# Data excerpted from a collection

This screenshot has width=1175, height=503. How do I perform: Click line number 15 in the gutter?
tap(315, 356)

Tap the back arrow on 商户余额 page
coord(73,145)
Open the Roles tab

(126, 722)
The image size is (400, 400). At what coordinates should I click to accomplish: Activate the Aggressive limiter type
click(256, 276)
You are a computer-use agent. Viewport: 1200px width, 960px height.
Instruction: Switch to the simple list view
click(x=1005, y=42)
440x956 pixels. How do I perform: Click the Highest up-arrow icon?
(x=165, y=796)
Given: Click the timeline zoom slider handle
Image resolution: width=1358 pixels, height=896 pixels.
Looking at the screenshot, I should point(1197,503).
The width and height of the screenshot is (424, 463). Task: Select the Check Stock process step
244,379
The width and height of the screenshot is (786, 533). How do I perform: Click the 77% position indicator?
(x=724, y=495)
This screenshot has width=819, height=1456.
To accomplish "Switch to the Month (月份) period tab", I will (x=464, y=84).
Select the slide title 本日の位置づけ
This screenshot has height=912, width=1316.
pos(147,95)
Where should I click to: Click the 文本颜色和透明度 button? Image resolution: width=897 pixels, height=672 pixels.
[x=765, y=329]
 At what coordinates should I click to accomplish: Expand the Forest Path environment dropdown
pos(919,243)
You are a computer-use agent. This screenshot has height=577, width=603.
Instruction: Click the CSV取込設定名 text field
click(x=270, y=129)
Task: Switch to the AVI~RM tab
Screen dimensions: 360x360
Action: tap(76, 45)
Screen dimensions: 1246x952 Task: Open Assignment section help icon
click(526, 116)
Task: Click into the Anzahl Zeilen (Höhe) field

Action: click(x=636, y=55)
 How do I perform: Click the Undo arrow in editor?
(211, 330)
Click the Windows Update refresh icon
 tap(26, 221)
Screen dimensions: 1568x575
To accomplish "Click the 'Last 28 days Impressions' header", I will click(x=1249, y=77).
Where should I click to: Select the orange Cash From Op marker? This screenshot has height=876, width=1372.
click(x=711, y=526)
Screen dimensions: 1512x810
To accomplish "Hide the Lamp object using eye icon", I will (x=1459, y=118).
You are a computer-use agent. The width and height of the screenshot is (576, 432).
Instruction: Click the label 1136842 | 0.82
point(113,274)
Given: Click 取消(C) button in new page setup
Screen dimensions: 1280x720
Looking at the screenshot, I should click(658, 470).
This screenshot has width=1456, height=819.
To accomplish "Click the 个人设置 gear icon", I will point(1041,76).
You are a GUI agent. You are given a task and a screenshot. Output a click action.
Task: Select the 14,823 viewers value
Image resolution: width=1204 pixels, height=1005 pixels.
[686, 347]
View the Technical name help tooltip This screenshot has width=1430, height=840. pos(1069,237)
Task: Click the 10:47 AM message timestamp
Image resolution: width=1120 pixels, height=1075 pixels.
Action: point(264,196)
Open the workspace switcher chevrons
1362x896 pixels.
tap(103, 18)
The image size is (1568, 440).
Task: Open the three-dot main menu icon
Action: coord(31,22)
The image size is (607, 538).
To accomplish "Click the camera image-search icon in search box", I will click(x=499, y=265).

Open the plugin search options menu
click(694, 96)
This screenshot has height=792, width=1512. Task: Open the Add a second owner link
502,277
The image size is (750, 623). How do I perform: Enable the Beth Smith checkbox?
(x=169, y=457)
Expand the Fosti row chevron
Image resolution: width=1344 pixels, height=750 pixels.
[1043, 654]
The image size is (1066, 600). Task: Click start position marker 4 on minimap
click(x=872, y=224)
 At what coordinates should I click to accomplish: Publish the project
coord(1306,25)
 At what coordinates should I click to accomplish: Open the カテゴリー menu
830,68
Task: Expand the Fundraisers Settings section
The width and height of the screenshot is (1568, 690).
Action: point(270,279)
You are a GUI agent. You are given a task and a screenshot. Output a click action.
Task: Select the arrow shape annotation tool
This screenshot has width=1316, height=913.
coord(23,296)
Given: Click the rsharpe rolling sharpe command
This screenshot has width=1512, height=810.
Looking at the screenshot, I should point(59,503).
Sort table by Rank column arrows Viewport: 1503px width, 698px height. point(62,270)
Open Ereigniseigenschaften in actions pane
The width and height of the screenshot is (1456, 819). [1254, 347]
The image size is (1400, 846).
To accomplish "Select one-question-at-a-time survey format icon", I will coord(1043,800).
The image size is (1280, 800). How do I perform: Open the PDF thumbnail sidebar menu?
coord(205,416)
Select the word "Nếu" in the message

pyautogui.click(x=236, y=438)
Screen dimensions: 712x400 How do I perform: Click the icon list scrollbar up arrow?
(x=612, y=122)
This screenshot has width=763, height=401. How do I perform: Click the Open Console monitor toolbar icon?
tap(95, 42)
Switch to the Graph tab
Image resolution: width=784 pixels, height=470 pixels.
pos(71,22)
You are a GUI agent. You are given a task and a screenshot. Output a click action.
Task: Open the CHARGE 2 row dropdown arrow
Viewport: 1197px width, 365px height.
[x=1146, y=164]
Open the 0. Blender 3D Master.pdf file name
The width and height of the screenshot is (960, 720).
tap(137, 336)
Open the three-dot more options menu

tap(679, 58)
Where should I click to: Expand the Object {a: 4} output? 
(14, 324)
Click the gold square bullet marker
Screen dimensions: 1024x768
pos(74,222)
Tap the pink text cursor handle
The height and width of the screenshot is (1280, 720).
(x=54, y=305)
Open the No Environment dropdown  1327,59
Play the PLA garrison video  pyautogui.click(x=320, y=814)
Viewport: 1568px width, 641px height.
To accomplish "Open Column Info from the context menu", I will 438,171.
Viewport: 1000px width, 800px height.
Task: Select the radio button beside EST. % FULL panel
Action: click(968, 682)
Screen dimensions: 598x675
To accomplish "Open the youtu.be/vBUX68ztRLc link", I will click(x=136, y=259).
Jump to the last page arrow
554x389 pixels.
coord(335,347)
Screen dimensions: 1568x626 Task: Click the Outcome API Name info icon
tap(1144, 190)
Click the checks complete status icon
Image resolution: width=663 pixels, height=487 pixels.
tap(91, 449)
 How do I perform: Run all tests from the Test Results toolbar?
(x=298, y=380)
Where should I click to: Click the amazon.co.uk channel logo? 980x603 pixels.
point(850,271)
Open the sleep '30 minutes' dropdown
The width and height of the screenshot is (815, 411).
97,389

# Instructions for the task
Reproduce all of the data above verbatim, line for line.

# Task solution
This screenshot has width=1175, height=503. How do I perform: Click line number 15 in the gutter?
tap(315, 356)

Tap the back arrow on 商户余额 page
coord(73,145)
Open the Roles tab

(126, 722)
The image size is (400, 400). At what coordinates should I click to accomplish: Activate the Aggressive limiter type
click(256, 276)
You are a computer-use agent. Viewport: 1200px width, 960px height.
Instruction: Switch to the simple list view
click(x=1005, y=42)
440x956 pixels. How do I perform: Click the Highest up-arrow icon?
(x=165, y=796)
Given: Click the timeline zoom slider handle
Image resolution: width=1358 pixels, height=896 pixels.
Looking at the screenshot, I should point(1197,503).
The width and height of the screenshot is (424, 463). Task: Select the Check Stock process step
244,379
The width and height of the screenshot is (786, 533). How do I perform: Click the 77% position indicator?
(x=724, y=495)
This screenshot has width=819, height=1456.
To accomplish "Switch to the Month (月份) period tab", I will (x=464, y=84).
Select the slide title 本日の位置づけ
This screenshot has height=912, width=1316.
pos(147,95)
Where should I click to: Click the 文本颜色和透明度 button? Image resolution: width=897 pixels, height=672 pixels.
[x=765, y=329]
 At what coordinates should I click to accomplish: Expand the Forest Path environment dropdown
pos(919,243)
You are a computer-use agent. This screenshot has height=577, width=603.
Instruction: Click the CSV取込設定名 text field
click(x=270, y=129)
Task: Switch to the AVI~RM tab
Screen dimensions: 360x360
Action: tap(76, 45)
Screen dimensions: 1246x952 Task: Open Assignment section help icon
click(526, 116)
Task: Click into the Anzahl Zeilen (Höhe) field

Action: click(x=636, y=55)
 How do I perform: Click the Undo arrow in editor?
(211, 330)
Click the Windows Update refresh icon
 tap(26, 221)
Screen dimensions: 1568x575
To accomplish "Click the 'Last 28 days Impressions' header", I will click(x=1249, y=77).
Where should I click to: Select the orange Cash From Op marker? This screenshot has height=876, width=1372.
click(x=711, y=526)
Screen dimensions: 1512x810
To accomplish "Hide the Lamp object using eye icon", I will (x=1459, y=118).
You are a computer-use agent. The width and height of the screenshot is (576, 432).
Instruction: Click the label 1136842 | 0.82
point(113,274)
Given: Click 取消(C) button in new page setup
Screen dimensions: 1280x720
Looking at the screenshot, I should click(658, 470).
This screenshot has width=1456, height=819.
To accomplish "Click the 个人设置 gear icon", I will point(1041,76).
You are a GUI agent. You are given a task and a screenshot. Output a click action.
Task: Select the 14,823 viewers value
Image resolution: width=1204 pixels, height=1005 pixels.
[686, 347]
View the Technical name help tooltip This screenshot has width=1430, height=840. pos(1069,237)
Task: Click the 10:47 AM message timestamp
Image resolution: width=1120 pixels, height=1075 pixels.
Action: point(264,196)
Open the workspace switcher chevrons
1362x896 pixels.
tap(103, 18)
The image size is (1568, 440).
Task: Open the three-dot main menu icon
Action: coord(31,22)
The image size is (607, 538).
To accomplish "Click the camera image-search icon in search box", I will click(x=499, y=265).

Open the plugin search options menu
click(694, 96)
This screenshot has height=792, width=1512. Task: Open the Add a second owner link
502,277
The image size is (750, 623). How do I perform: Enable the Beth Smith checkbox?
(x=169, y=457)
Expand the Fosti row chevron
Image resolution: width=1344 pixels, height=750 pixels.
[1043, 654]
The image size is (1066, 600). Task: Click start position marker 4 on minimap
click(x=872, y=224)
 At what coordinates should I click to accomplish: Publish the project
coord(1306,25)
 At what coordinates should I click to accomplish: Open the カテゴリー menu
830,68
Task: Expand the Fundraisers Settings section
The width and height of the screenshot is (1568, 690).
Action: point(270,279)
You are a GUI agent. You are given a task and a screenshot. Output a click action.
Task: Select the arrow shape annotation tool
This screenshot has width=1316, height=913.
coord(23,296)
Given: Click the rsharpe rolling sharpe command
This screenshot has width=1512, height=810.
Looking at the screenshot, I should point(59,503).
Sort table by Rank column arrows Viewport: 1503px width, 698px height. point(62,270)
Open Ereigniseigenschaften in actions pane
The width and height of the screenshot is (1456, 819). [1254, 347]
The image size is (1400, 846).
To accomplish "Select one-question-at-a-time survey format icon", I will coord(1043,800).
The image size is (1280, 800). How do I perform: Open the PDF thumbnail sidebar menu?
coord(205,416)
Select the word "Nếu" in the message

pyautogui.click(x=236, y=438)
Screen dimensions: 712x400 How do I perform: Click the icon list scrollbar up arrow?
(x=612, y=122)
This screenshot has width=763, height=401. How do I perform: Click the Open Console monitor toolbar icon?
tap(95, 42)
Switch to the Graph tab
Image resolution: width=784 pixels, height=470 pixels.
pos(71,22)
You are a GUI agent. You are given a task and a screenshot. Output a click action.
Task: Open the CHARGE 2 row dropdown arrow
Viewport: 1197px width, 365px height.
[x=1146, y=164]
Open the 0. Blender 3D Master.pdf file name
The width and height of the screenshot is (960, 720).
tap(137, 336)
Open the three-dot more options menu

tap(679, 58)
Where should I click to: Expand the Object {a: 4} output? 
(14, 324)
Click the gold square bullet marker
Screen dimensions: 1024x768
pos(74,222)
Tap the pink text cursor handle
The height and width of the screenshot is (1280, 720).
(x=54, y=305)
Open the No Environment dropdown  1327,59
Play the PLA garrison video  pyautogui.click(x=320, y=814)
Viewport: 1568px width, 641px height.
To accomplish "Open Column Info from the context menu", I will 438,171.
Viewport: 1000px width, 800px height.
Task: Select the radio button beside EST. % FULL panel
Action: click(968, 682)
Screen dimensions: 598x675
To accomplish "Open the youtu.be/vBUX68ztRLc link", I will click(x=136, y=259).
Jump to the last page arrow
554x389 pixels.
coord(335,347)
Screen dimensions: 1568x626 Task: Click the Outcome API Name info icon
tap(1144, 190)
Click the checks complete status icon
Image resolution: width=663 pixels, height=487 pixels.
tap(91, 449)
 How do I perform: Run all tests from the Test Results toolbar?
(x=298, y=380)
Where should I click to: Click the amazon.co.uk channel logo? 980x603 pixels.
point(850,271)
Open the sleep '30 minutes' dropdown
The width and height of the screenshot is (815, 411).
97,389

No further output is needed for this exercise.